Cybercrime is no longer a niche technology risk. It is a financial risk that affects cashflow, operational continuity, supplier relationships and board-level accountability.

Today’s threats are also changing shape. Artificial intelligence (AI) is making scams faster to produce, harder to detect and easier to scale. Meanwhile, payment fraud continues to shift away from brute-force attacks and toward targeted manipulation of people, processes and vendor workflows.

This Cybersecurity Guide is designed to help CFOs understand what is changing, what is staying the same and what practical steps finance leaders can take to reduce risk across payments, suppliers and compliance.

Jon Soldan
CEO, Eftsure

Download the 2026 Cybersecurity Guide for CFOs

The illusion of control

Most finance teams have strong controls on paper. Approval workflows, segregation of duties and audit trails are all critical. But many organisations still operate with a false sense of security because modern fraud does not always break the rules, it works around them.

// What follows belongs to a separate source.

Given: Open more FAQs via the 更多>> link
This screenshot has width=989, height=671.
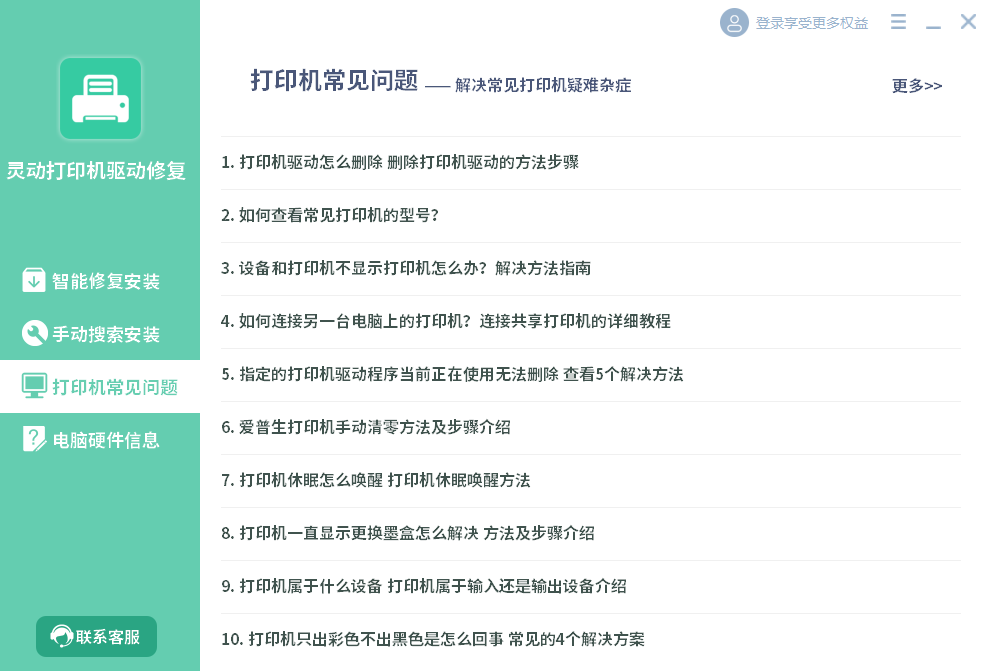Looking at the screenshot, I should click(915, 86).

How attackers work around finance controls

Attackers are increasingly exploiting:

  • Gaps between finance and IT ownership
  • Vendor onboarding weaknesses
  • Outdated assumptions about email trust
  • Approval processes that rely on human judgement under pressure

Why traditional controls are no longer enough

Finance controls are often built for internal error, not external manipulation.

For example:

  • A two-person approval process does not prevent fraud if both approvers are deceived
  • A verified supplier record is not safe if it can be changed without independent verification
  • A callback process is unreliable if attackers can intercept or spoof phone numbers

What CFOs should take away

The goal is not more controls. The goal is controls that still work under modern conditions.

That means:

  • Validating supplier changes independently
  • Testing payment processes like an attacker would
  • Building resilience into workflows, not just policy documents

The threat landscape

Cybercrime is now a global, professionalised industry. Many attacks are no longer opportunistic. They are researched, targeted and designed to exploit predictable finance behaviours.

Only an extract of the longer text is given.